§ **AIM OF THE TASK**: Lines before the one containing "Click the thumbs-up icon on Approvals tab" are not wanted; restate the rest below word for word, through the last line, but drop any pictures.

§ **DATA RECORDS**:
:::::
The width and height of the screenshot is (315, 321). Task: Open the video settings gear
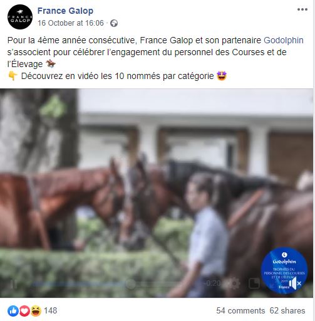point(234,283)
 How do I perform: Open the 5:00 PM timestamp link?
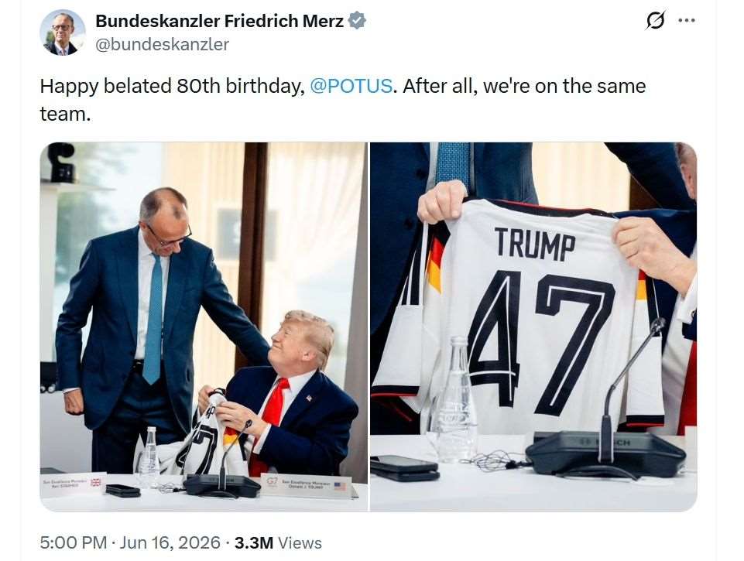coord(73,542)
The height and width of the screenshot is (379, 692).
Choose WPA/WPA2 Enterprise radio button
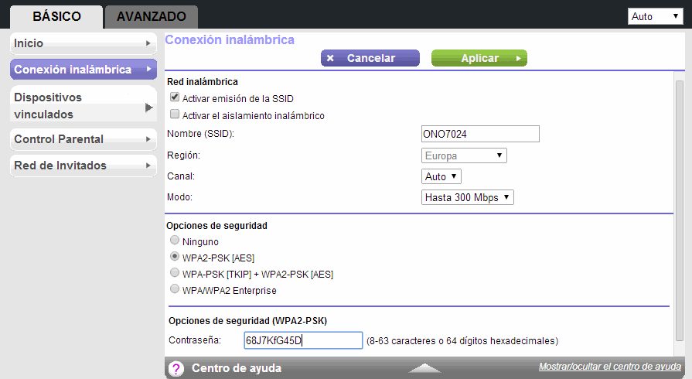point(175,290)
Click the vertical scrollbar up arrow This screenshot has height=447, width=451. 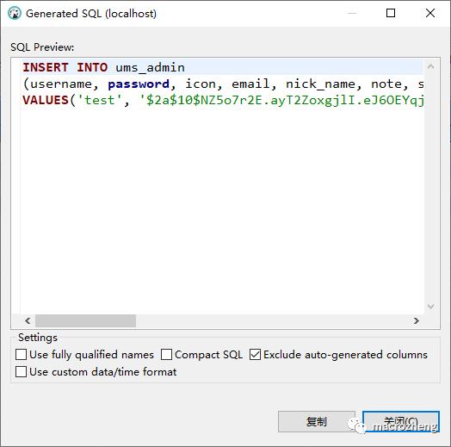point(430,67)
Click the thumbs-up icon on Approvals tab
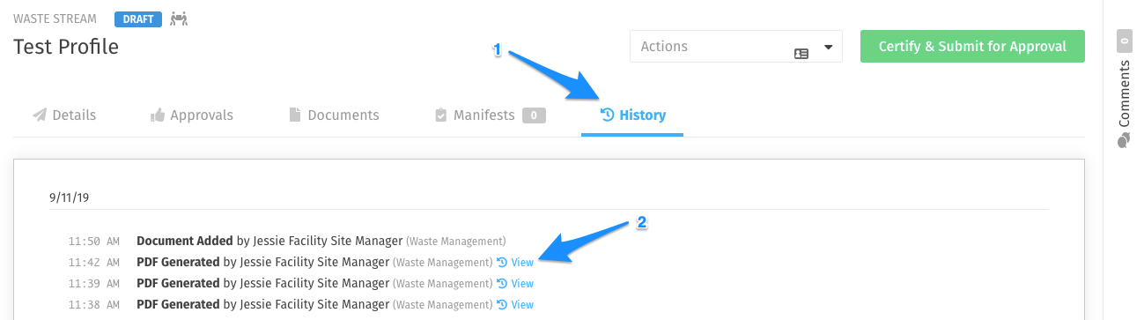Screen dimensions: 1144x320 point(158,115)
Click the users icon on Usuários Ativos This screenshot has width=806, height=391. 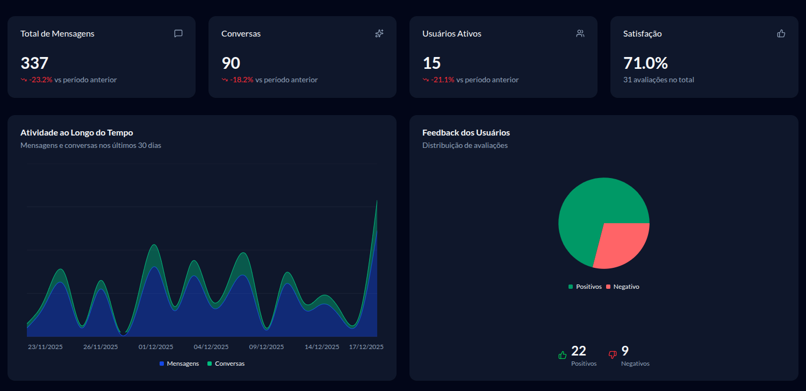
:::::
§ **RESPONSE BOX**:
Click the thumbs-up icon on Approvals tab
Screen dimensions: 1144x320 point(158,115)
Click the users icon on Usuários Ativos This screenshot has width=806, height=391. 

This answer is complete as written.